Cream of Mushroom Soup
This recipe was adapted from Cooking Light by way of myrecipes.com. Many times when I want to make something in particular I just Google the recipe.
I love soups because they are easy and nutritious. When I take them to work for lunch, I can feel good about what I am eating. They are both healthy and inexpensive. A Midtown Manhattan lunch costs approximately $9 - for a sandwich or for noodles. Wouldn't you rather pack a hearty vegetable-based soup and a few slices of baguette?

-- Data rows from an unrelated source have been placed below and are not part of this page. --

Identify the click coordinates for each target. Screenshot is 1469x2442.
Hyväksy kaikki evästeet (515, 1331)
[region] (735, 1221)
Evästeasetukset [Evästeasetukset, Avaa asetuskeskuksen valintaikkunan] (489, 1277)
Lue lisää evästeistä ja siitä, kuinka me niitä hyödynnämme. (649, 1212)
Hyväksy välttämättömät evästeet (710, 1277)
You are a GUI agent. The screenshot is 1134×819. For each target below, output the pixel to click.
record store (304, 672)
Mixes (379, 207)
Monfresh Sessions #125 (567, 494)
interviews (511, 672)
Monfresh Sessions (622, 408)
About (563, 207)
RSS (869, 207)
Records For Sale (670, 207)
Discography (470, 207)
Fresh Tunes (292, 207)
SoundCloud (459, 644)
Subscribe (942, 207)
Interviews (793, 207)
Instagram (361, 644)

- 20 small or medium-sized mushrooms (10 brown, 10 white)
- 1 large onion
- 1 carrot
- 2 stalks celery
- 3 Tbs olive oil
- 1/4 tsp salt
- 1/4 tsp pepper
- 1 tsp rubbed sage
- 1 Tbs crushed garlic
- 4 cups no-salt organic chicken broth
- 1/4 cup sherry
- 4 Tbs half & half
Sautee chopped onion, carrot and celery in olive oil until tender. Add chopped mushrooms and garlic and sautee until tender. Add sage, salt and pepper, stirring until incorporated. Add chicken broth and let simmer 20 minutes.
Blend mixture in multiple batches in food processor. Put mixture in pot and cook on low for 10 minutes, adding sherry and half & half.
I hope you enjoy this easy and healthy cream of mushroom soup!